[START]

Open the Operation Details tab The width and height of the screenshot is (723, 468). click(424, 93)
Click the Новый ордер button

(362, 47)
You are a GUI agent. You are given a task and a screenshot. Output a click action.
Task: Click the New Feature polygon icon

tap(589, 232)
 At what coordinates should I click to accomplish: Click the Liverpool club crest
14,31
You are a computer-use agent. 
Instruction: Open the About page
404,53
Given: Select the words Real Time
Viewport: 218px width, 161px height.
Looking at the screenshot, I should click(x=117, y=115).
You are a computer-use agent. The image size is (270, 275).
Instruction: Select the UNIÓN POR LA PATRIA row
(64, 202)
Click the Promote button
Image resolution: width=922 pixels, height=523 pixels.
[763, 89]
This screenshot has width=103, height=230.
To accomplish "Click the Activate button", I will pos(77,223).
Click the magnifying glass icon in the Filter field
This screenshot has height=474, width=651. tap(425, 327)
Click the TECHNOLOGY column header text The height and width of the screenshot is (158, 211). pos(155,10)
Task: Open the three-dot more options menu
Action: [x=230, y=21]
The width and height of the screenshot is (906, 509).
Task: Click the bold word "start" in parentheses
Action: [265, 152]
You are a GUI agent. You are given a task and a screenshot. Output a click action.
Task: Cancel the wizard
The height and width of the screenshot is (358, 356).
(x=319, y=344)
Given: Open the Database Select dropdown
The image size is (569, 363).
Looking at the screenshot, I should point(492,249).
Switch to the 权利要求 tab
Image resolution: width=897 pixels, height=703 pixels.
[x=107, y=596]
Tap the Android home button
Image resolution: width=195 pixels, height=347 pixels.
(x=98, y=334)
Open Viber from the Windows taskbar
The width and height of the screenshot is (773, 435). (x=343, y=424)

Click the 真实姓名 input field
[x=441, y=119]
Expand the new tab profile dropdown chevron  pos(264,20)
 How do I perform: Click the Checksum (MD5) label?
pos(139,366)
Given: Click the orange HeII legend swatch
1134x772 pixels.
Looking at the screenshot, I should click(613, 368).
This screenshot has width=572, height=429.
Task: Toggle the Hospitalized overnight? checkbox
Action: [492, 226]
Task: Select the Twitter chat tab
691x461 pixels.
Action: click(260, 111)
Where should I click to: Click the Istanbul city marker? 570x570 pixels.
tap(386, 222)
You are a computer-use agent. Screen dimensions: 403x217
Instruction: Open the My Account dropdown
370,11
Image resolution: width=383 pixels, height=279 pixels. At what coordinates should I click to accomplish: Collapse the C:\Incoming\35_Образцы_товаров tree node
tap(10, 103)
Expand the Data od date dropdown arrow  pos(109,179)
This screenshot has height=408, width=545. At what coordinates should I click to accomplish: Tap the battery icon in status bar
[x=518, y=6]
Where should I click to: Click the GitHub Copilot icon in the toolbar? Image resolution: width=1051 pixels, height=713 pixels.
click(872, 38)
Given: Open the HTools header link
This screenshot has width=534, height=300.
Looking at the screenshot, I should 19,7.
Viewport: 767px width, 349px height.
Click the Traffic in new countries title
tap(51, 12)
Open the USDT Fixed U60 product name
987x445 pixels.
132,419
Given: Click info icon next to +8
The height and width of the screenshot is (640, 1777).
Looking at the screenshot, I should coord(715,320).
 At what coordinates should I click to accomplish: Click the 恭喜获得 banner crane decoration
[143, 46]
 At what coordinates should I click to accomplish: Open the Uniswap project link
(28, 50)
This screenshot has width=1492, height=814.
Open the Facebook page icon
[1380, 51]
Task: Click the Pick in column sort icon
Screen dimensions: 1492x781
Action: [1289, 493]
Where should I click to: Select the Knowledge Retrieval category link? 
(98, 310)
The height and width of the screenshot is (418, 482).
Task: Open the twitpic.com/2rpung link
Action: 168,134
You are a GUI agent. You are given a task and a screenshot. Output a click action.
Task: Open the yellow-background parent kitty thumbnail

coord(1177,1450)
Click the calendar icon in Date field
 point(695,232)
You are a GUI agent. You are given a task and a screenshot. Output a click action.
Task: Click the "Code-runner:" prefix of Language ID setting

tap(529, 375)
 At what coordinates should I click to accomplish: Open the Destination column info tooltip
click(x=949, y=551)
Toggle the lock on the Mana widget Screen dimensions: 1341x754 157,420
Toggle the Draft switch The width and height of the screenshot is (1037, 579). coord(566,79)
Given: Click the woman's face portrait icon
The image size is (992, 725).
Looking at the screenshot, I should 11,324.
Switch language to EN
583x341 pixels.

[END]

Turn the part that opens with the line containing "Image resolution: width=383" and closes with the line containing "Looking at the screenshot, I should 19,7." into a two-column CSV with the headers input and output. Give one row for each item: its text under input and its answer under output, with every field quoted and line breaks replaced by spaces.

input,output
"Image resolution: width=383 pixels, height=279 pixels. At what coordinates should I click to accomplish: Collapse the C:\Incoming\35_Образцы_товаров tree node","tap(10, 103)"
"Expand the Data od date dropdown arrow","pos(109,179)"
"This screenshot has height=408, width=545. At what coordinates should I click to accomplish: Tap the battery icon in status bar","[x=518, y=6]"
"Where should I click to: Click the GitHub Copilot icon in the toolbar? Image resolution: width=1051 pixels, height=713 pixels.","click(872, 38)"
"Given: Open the HTools header link This screenshot has width=534, height=300.","Looking at the screenshot, I should 19,7."